A cena era sempre a mesma. Paty Pimentinha sentada ao lado de Charlie Brown na escola e a voz da professora somente um bla, bla, bla incompreensível e irritante. E em segundos Paty dormia sem nenhum constrangimento, pra desespero de Charlie Brown preocupado com a reação da professora. Esse desenho, Snoopy e Charlie Brown marcou minha infância. Adorava as reflexões existenciais do Lino com Charlie Brown, as consultas psiquiátricas a 5cents da Lucy e a elegância e astúcia do Snoopy e Woodstock. Charles Schulz, criador de Peanuts, era um gênio. Mas a escola não pensava assim pois nunca foi considerado um aluno exemplar. Assim como a prima de Schulz que foi inspiração pra criação da Paty Pimentinha. Não ia bem na escola e dormia, adorava as brincadeiras de menino e odiava as regras dos adultos. Paty apesar de não se dar bem na escola, nunca perdia o bom humor, era corajosa e autoral.
Essa cena da Paty, especialmente, e das crianças na escola ouvindo aquela voz de bla bla bla das professoras, era o que eu também sentia na maioria das vezes em sala de aula. Muito bla,bla,bla, e pouco sentido e diversão. Muito tempo depois, tive a oportunidade de conhecer a casa onde morou e trabalhou Charles Schulz, na Califórnia. E ao mergulhar na história dele e na casa que virou museu, descobri que ele mesmo tinha sérios problemas em se concentrar durante as aulas e de compreender o significado daquilo tudo. Ficar horas e horas ouvindo passivamente aulas expositivas e chatas em um lugar fechado e com apenas 20 min de intervalo – o recreio. Aliás sobre o recreio descobri que nós dois compartilhávamos da mesma opinião: o melhor momento do dia na escola. Onde podemos brincar, criar, jogar, se sujar, cair, experimentar, explorar e arriscar. Podemos conversar, vejam só. Onde as regras dos jogos são ditadas e respeitadas por todos e onde a criatividade flui. E quando o sinal da indústria – quer dizer, da velha escola – soava, o portal se fechava e voltávamos a outro mundo, o da sala de aula. E novamente… muito bla, bla, bla, bla, bla, bla, com raras exceções quando professores com coragem se arriscavam a mudar e a inovar. Aliás desses me lembro até hoje e sou grato.

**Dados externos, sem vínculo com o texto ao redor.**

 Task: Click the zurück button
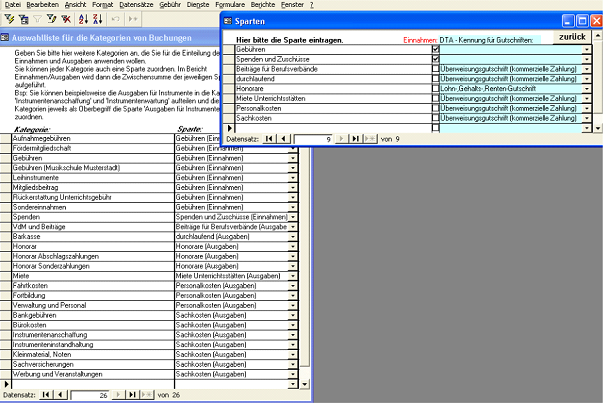[572, 37]
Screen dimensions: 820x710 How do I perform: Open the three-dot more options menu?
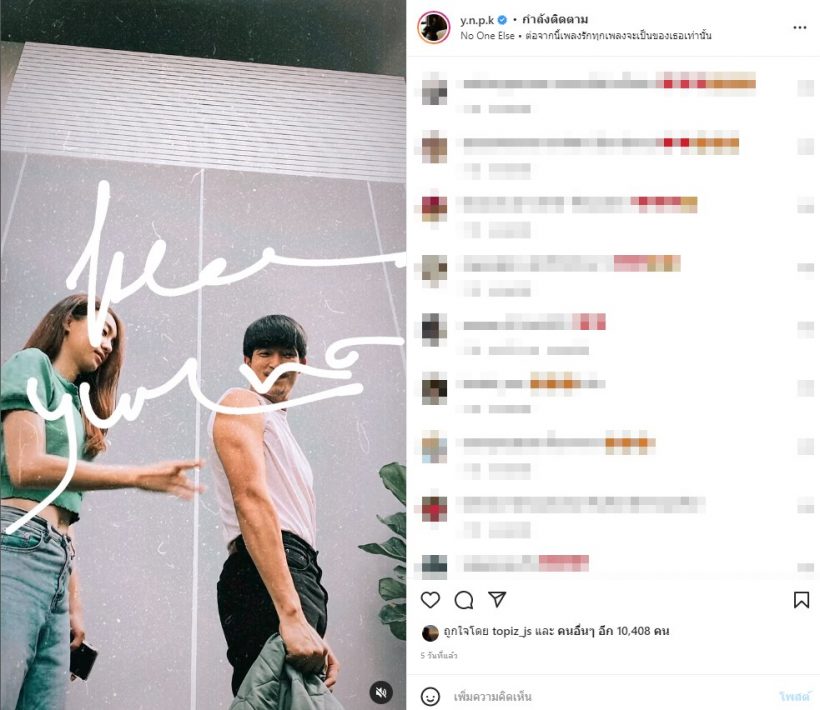tap(800, 27)
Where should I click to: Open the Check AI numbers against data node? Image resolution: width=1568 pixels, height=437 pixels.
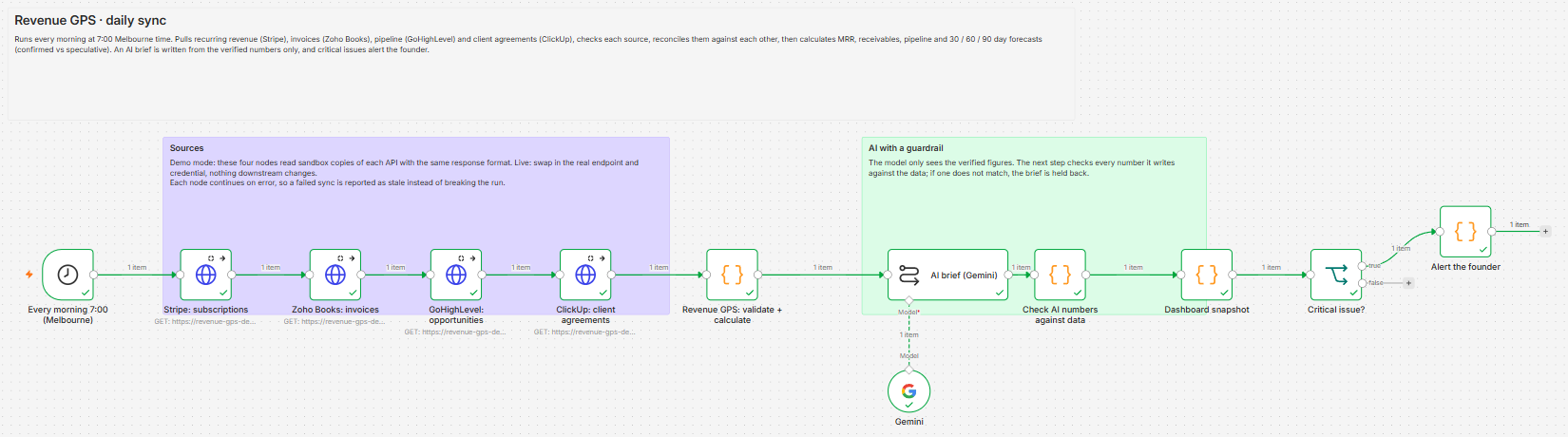tap(1060, 275)
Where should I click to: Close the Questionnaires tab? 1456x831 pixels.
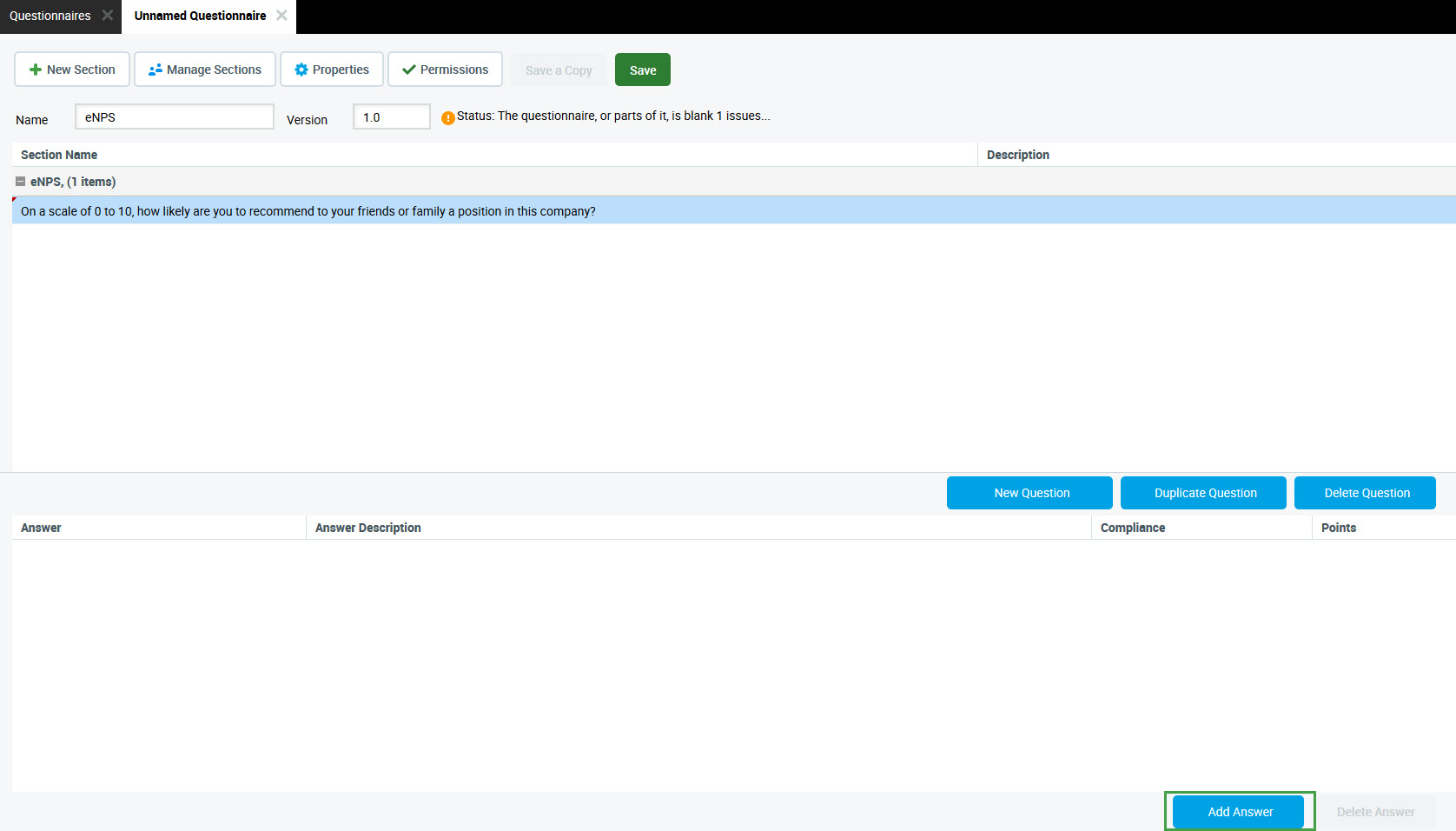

Mudou muito? E no on-line? Crianças “mutando” professores, dormindo na aula, presentes na chamada, mas ausentes em alma. O problema da falta de boa “ensinagem” em sala de aula é muito antigo, e quando o problema se perpetua por gerações, o ciclo não se quebra. E agora, neste tempo de quarentena, quando o problema é simplesmente transportado para o on-line então? Aí, danou-se.
É preciso muita coragem e ousadia do professor. Aquela ousadia que certamente ele tinha durante o recreio na escola que estudou, quando brincava criativamente. O amor pela profissão já está lá certamente, mas esse amor precisa ser transmitido e compartilhado. O bom professor precisa ser capaz de se comunicar verdadeiramente, cada um do seu jeito, claro, mas aceitando mudanças para estimular a paixão pela aprendizagem dos seus alunos. Essa paixão que está lá, latente dentro deles, só esperando para ser libertada. O bom professor nunca deve se contentar com pouco. Em cumprir tabela, ou passar bla bla bla. Bla, bla, bla pode ser acessado pelo Google a qualquer instante se for necessário. Mas paixão, sentimento, emoção, história, desafio, troca, conversa, suspense, aventura e surpresa só um bom professor pode transmitir. Para inovar, o bom professor precisa inclusive flexibilizar algumas regras. Quantas vezes nas brincadeiras infantis não quebrávamos algumas regras para deixar o jogo mais intenso e divertido. Mais arriscado e envolvente. É isso, mesmo respeitando regras básicas, elas não podem ser desculpa para não inovar. É preciso ter coragem para questioná-las e até modificá-las em sala de aula. Porque, no final das contas, a aula começa, e nesse momento está apenas o professor e seus alunos esperando algo único, surpreendente e novo para acontecer. Ou o bla, bla, bla de sempre que faz a Paty Pimentinha e dezenas de crianças dormirem.